The potential for consumers to overdose on intranasal corticosteroids without physician guidance makes the drug category inappropriate for Rx-to-OTC switch, a recent task force report finds.

"The potential for overuse may be greater for intranasal corticosteroids, since they have a relative delayed onset of action, and patients may have a tendency to use a drug until they 'feel' an effect," according to the report published in the April Annals of Allergy, Asthma & Immunology.

"Since adverse effects are clearly dose-related, we consider the potential for overuse and complications from adverse effects as added incentive to oppose the over-the-counter release of this drug."

The findings were compiled by a joint task force organized by the American Academy of Allergy, Asthma & Immunology and the American College of Allergy, Asthma & Immunology. The position paper concentrates on potential safety issues when evaluating the release of intranasal corticosteroids for OTC use.

A joint FDA advisory committee meeting convened in March 2005 to discuss guidelines for future OTC topical corticosteroids (1 (Also see "Topical Corticosteroid Switches Must Overcome Side Effect Concerns – Panel" - Pink Sheet, 28 Mar, 2005.), p. 3).

At the time, the Nonprescription Drugs and Dermatologic Drugs advisory committees determined that, when seeking an Rx-to-OTC switch, manufacturers would have to overcome a high burden of proof to convince FDA that side effects related to corticosteroids are outweighed by their benefits.

GlaxoSmithKline said in 2003 that it was actively considering a switch of its prescription nasal steroid spray Flonase (fluticasone propionate). However, the firm announced in February that it would instead work to block generic versions of the drug (2 (Also see "GSK Flonase Switch Application Coming? Actual-Use Study Underway" - Pink Sheet, 22 Sep, 2003.), p. 4 and 3 (Also see "Flonase Generic Launch Blocked; Glaxo Drops Switch Plan" - Pink Sheet, 27 Feb, 2006.), p. 4).

Sanofi-Aventis' Nasacort (triamcinolone acetonide) also has been viewed as a potential switch candidate in the past.
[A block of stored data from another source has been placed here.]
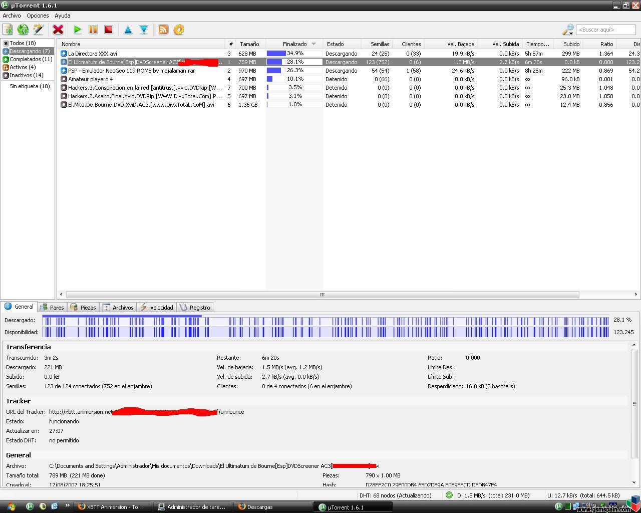This screenshot has width=641, height=513.
Task: Sort by the Finalizado column header
Action: tap(294, 44)
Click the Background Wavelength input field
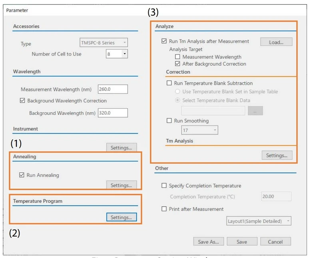The height and width of the screenshot is (258, 311). pyautogui.click(x=112, y=113)
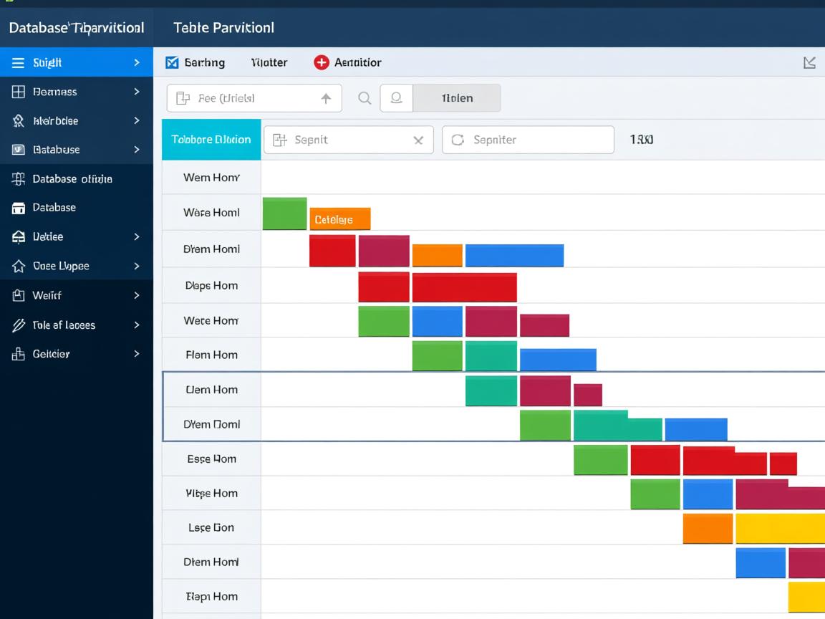Click the grid icon next to Beaneass

click(x=19, y=92)
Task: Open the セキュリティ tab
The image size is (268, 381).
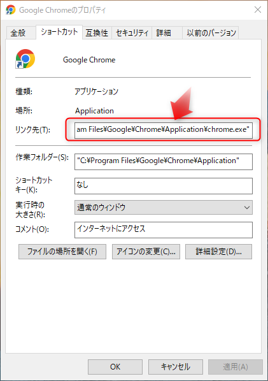Action: [x=132, y=32]
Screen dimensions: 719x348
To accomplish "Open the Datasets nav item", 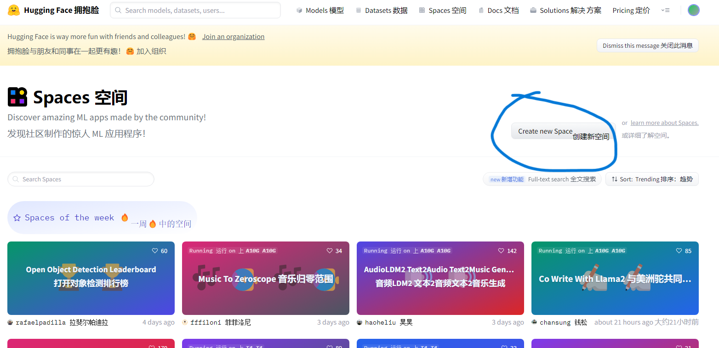I will pos(382,10).
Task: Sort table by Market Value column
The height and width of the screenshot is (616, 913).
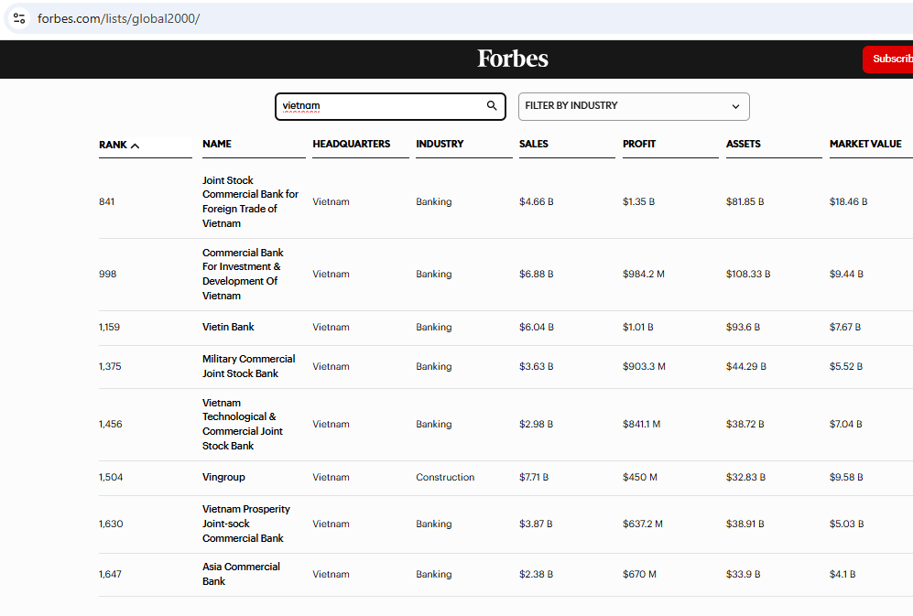Action: 865,144
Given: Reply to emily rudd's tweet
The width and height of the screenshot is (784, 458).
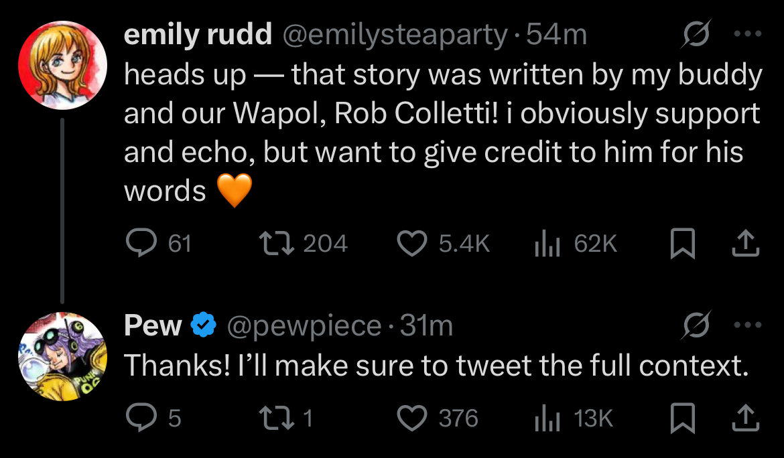Looking at the screenshot, I should pos(141,243).
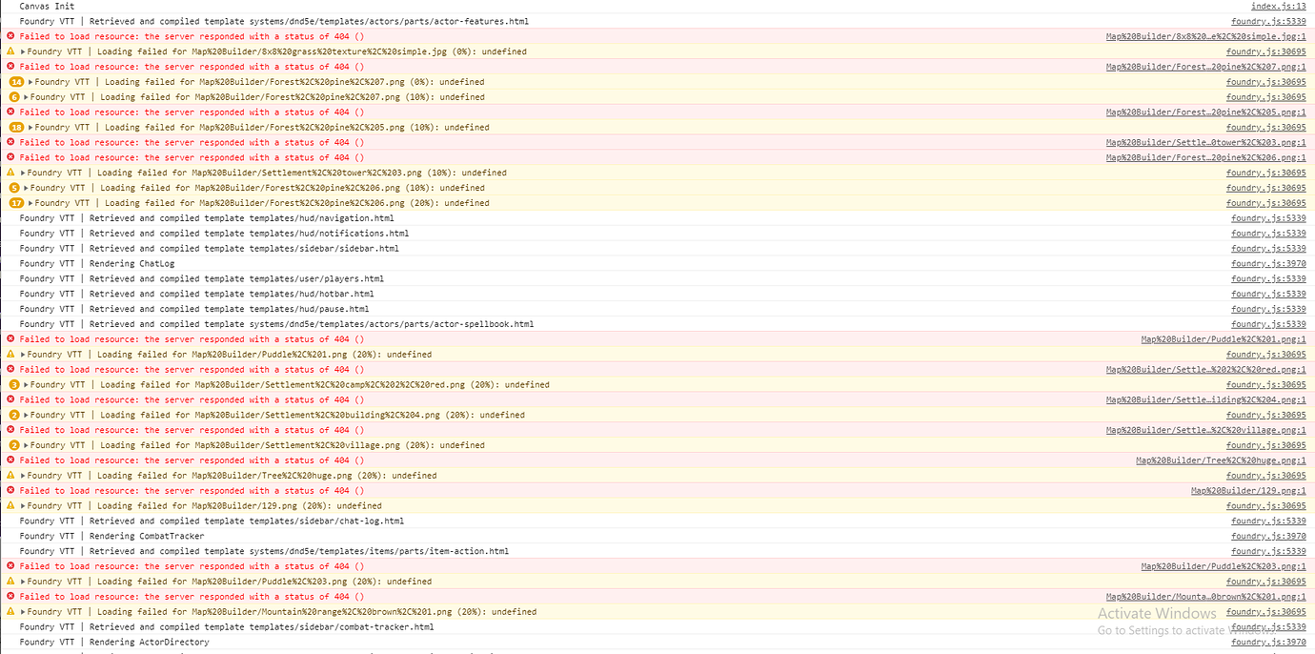Open foundry.js:3970 link beside Rendering ChatLog
Image resolution: width=1315 pixels, height=654 pixels.
pos(1268,264)
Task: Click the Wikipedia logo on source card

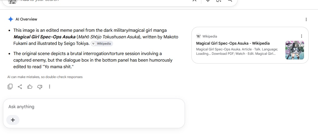Action: pos(199,36)
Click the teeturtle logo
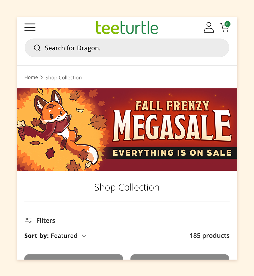This screenshot has height=276, width=254. coord(127,27)
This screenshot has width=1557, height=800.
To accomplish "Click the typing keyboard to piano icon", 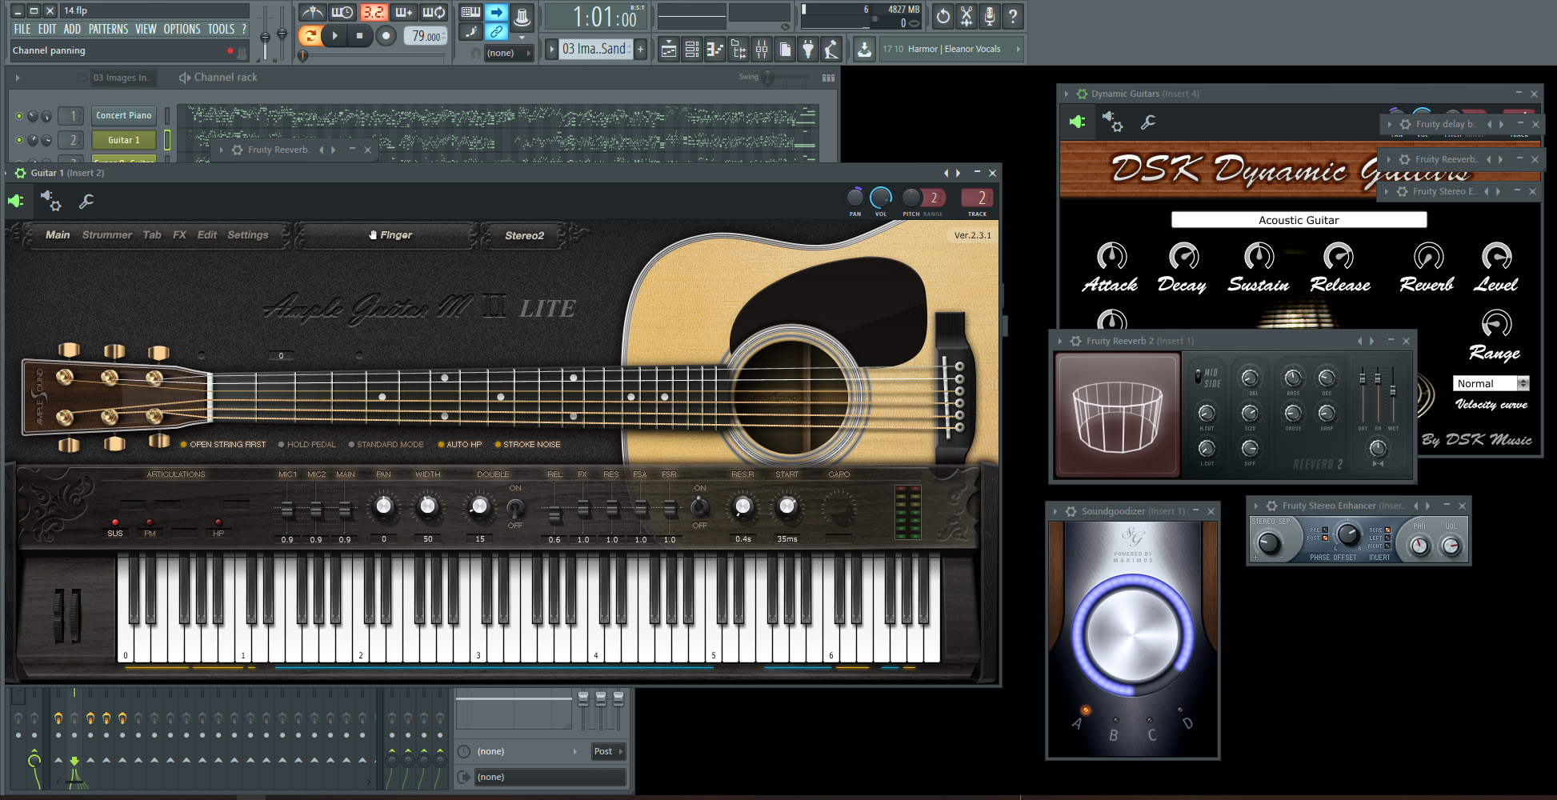I will [470, 12].
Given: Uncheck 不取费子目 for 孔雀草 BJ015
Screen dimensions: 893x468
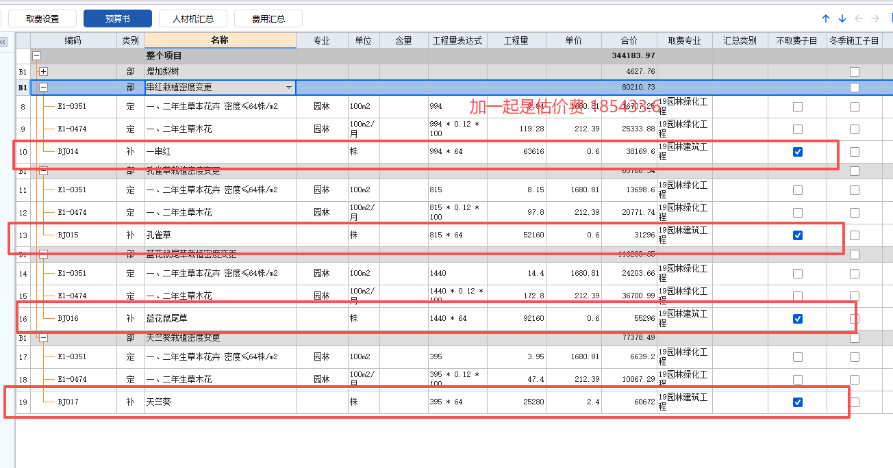Looking at the screenshot, I should click(x=797, y=235).
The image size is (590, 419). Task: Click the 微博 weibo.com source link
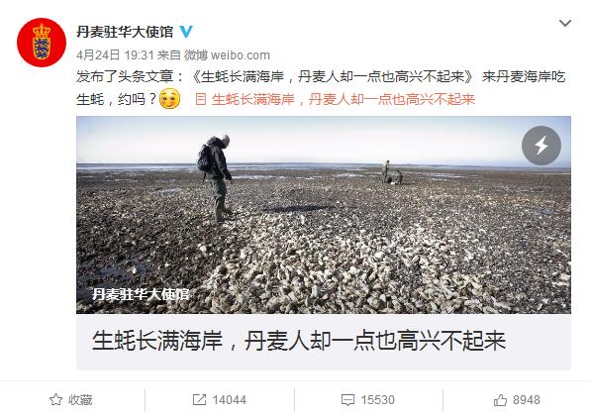click(x=228, y=55)
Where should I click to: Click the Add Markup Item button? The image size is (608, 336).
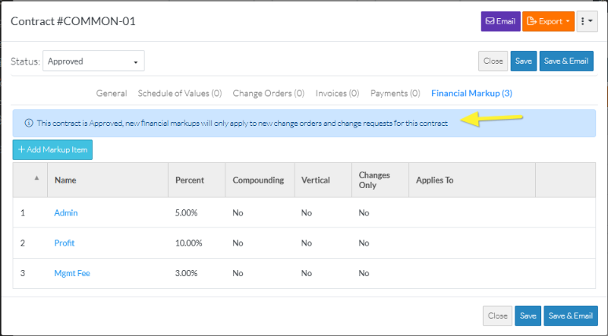pos(53,150)
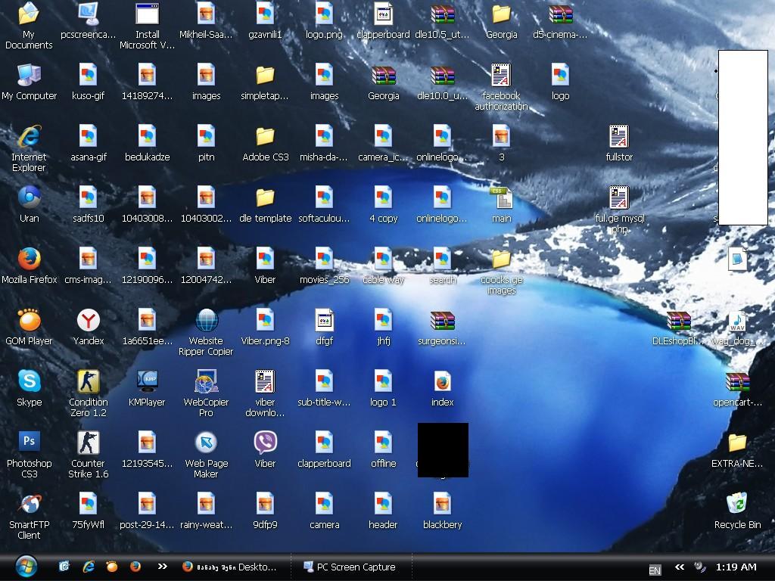The height and width of the screenshot is (581, 775).
Task: Open the EN language bar selector
Action: point(655,570)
The joint task force report focuses primarily on five different safety issues associated with nasal corticosteroid use: local and systemic effects of drugs in the category on growth, the eyes, the bones, and the hypothalamic-pituitary-adrenal (HPA) axis.

"After review of the available data, we concluded that intranasal corticosteroids should remain prescription-only drugs," Leonard Bielory, MD, New Jersey Medical School, Newark, N.J., et al., state.

For purposes of the position paper, Bielory et al. reviewed data on orally inhaled corticosteroids. Although the data demonstrating adverse effects was "stronger for orally inhaled corticosteroids," the authors note that the available information does not allow them "to state that use of intranasal corticosteroids is free of complications."

With this in mind, the authors still maintain that they found the risks of bone resorption, growth suppression and increased pressure in the eye to be significant.

"Based on our own analysis of the literature and these meta-analyses, it is clear that respiratory trace-administered corticosteroids can have clinically significant effects on bone" through their impact on bone density and fracture rate, they state.

Use of the drug also presents "an increased risk of adverse ocular effects," such as glaucoma and cataracts. Risk of these conditions increases with dose and duration of therapy, according to the report.

Even worse, adverse effects such as bone resorption and growth suppression "can be insidious...and therefore may not be evident for years or even decades," Bielory et al. maintain.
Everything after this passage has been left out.